Written exercise:
Write out all the rows below again, substituting "caret" for "chevron" and leaving everything else unchanged.

Given entries:

___

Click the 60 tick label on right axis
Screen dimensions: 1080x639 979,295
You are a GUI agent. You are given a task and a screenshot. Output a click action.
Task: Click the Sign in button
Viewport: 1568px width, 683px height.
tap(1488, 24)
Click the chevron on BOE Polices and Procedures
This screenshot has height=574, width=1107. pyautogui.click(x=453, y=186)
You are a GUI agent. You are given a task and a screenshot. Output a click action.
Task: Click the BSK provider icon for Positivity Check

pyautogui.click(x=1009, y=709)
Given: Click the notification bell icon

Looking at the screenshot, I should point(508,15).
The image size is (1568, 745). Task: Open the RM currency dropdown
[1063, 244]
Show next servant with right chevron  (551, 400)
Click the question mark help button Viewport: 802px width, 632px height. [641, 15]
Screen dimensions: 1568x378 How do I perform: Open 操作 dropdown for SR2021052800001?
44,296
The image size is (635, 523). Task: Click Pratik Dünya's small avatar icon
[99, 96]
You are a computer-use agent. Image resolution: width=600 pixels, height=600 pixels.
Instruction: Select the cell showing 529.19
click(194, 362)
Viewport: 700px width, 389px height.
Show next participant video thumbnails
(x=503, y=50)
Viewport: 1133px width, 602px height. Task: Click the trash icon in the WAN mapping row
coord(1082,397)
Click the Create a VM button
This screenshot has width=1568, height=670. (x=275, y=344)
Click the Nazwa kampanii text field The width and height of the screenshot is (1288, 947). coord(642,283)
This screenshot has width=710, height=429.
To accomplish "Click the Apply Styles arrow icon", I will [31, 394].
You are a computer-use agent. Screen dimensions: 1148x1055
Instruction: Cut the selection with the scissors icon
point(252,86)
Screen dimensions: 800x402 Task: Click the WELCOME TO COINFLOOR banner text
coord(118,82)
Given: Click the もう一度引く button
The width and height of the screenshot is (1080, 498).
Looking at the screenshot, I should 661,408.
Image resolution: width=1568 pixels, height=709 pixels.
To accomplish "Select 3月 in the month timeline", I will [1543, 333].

___

Task solution:
Click the 60 tick label on right axis
Screen dimensions: 1080x639 979,295
You are a GUI agent. You are given a task and a screenshot. Output a click action.
Task: Click the Sign in button
Viewport: 1568px width, 683px height.
tap(1488, 24)
Click the caret on BOE Polices and Procedures
This screenshot has height=574, width=1107. pyautogui.click(x=453, y=186)
You are a GUI agent. You are given a task and a screenshot. Output a click action.
Task: Click the BSK provider icon for Positivity Check

pyautogui.click(x=1009, y=709)
Given: Click the notification bell icon

Looking at the screenshot, I should point(508,15).
The image size is (1568, 745). Task: Open the RM currency dropdown
[1063, 244]
Show next servant with right caret  (551, 400)
Click the question mark help button Viewport: 802px width, 632px height. [641, 15]
Screen dimensions: 1568x378 How do I perform: Open 操作 dropdown for SR2021052800001?
44,296
The image size is (635, 523). Task: Click Pratik Dünya's small avatar icon
[99, 96]
You are a computer-use agent. Image resolution: width=600 pixels, height=600 pixels.
Instruction: Select the cell showing 529.19
click(194, 362)
Viewport: 700px width, 389px height.
Show next participant video thumbnails
(x=503, y=50)
Viewport: 1133px width, 602px height. Task: Click the trash icon in the WAN mapping row
coord(1082,397)
Click the Create a VM button
This screenshot has width=1568, height=670. (x=275, y=344)
Click the Nazwa kampanii text field The width and height of the screenshot is (1288, 947). coord(642,283)
This screenshot has width=710, height=429.
To accomplish "Click the Apply Styles arrow icon", I will [31, 394].
You are a computer-use agent. Screen dimensions: 1148x1055
Instruction: Cut the selection with the scissors icon
point(252,86)
Screen dimensions: 800x402 Task: Click the WELCOME TO COINFLOOR banner text
coord(118,82)
Given: Click the もう一度引く button
The width and height of the screenshot is (1080, 498).
Looking at the screenshot, I should 661,408.
Image resolution: width=1568 pixels, height=709 pixels.
To accomplish "Select 3月 in the month timeline", I will [1543, 333].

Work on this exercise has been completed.